A pesquisa, realizada por uma equipe da Universidade Emory e do Instituto de Tecnologia da Georgia (Georgia Tech), ambas nos Estados Unidos, indica que o ancestral comum entre chimpanzés e humanos está muito mais próximo do que se pensava e defende a reclassificação do chimpanzé para o gênero Homo – humanos são Homo sapiens.

Os dois animais teriam seguido linhas evolutivas diferentes há apenas 1 milhão de anos, enquanto se acreditava que isso tivesse ocorrido há cerca de 7 milhões de anos.

A descoberta foi feita graças à análise do "relógio molecular" dos seres humanos, em outras palavras, o ritmo evolutivo da espécie.

Acreditava-se que ele fosse mais rápido, mas a equipe americana verificou que o chamado "relógio" está batendo tão lentamente que os primeiros traços distintos dos humanos – cérebros maiores e uma gestação mais longa – surgiram há menos tempo do que se pensava.

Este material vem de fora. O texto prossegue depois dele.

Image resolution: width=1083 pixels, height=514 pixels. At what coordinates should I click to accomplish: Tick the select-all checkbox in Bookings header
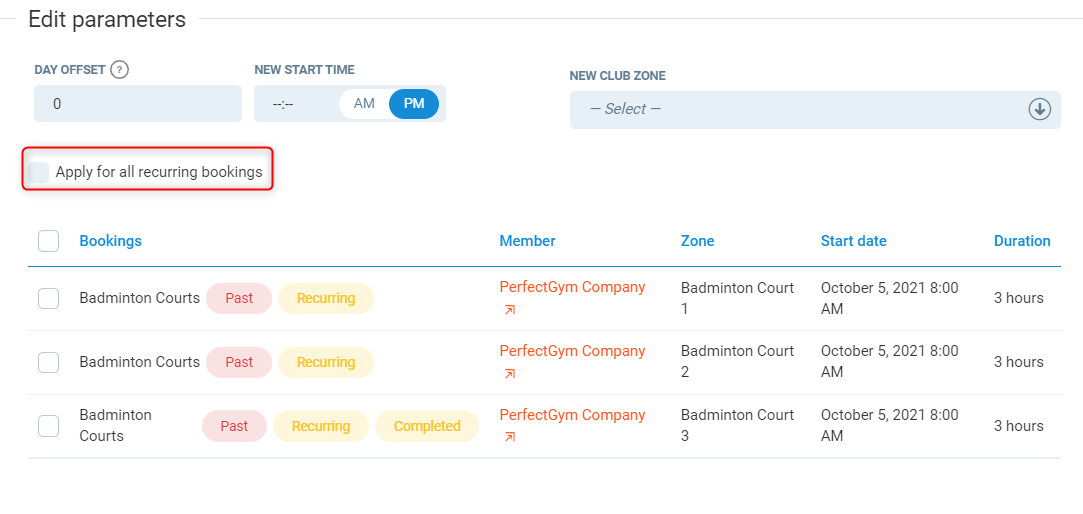[x=48, y=241]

"Intrigantemente, humanos e chimpanzés parecem ter evoluído mais lentamente do que gorilas e orangotangos", diz o estudo.

Diferenças

A equipe liderada pela pesquisadora Soojin Yi comparou as diferenças entre humanos e chimpanzés.

"Humanos levam quase o dobro do tempo que chimpanzés e gorilas para atingir a maturidade sexual, têm expectativa de vida e período de gestação mais longos, em comparação com qualquer outro hominídio não-humano", escreveram os pesquisadores.

Os chimpanzés vivem entre 40 e 50 anos e têm uma gravidez de oito meses.

No ano passado, uma equipe internacional de 67 pesquisadores descobriu que dos cerca de 3 bilhões de pares de bases de DNA em homens e chimpanzés apenas 40 milhões seriam diferentes.

Embora a diferença seja pequena, são esses 40 milhões de pares de bases de DNA que são responsáveis por diferenças vitais, desde o tamanho do cérebro e as taxas reprodutivas até o olfato e a tendência a determinadas doenças.

A idéia de se classificar os chimpanzés no mesmo gênero que os humanos, o Homo, não é nova, mas sempre foi muito combatida.

Na Nova Zelândia, o governo já recebeu uma petição pedindo a criação de direitos para os chimpanzés.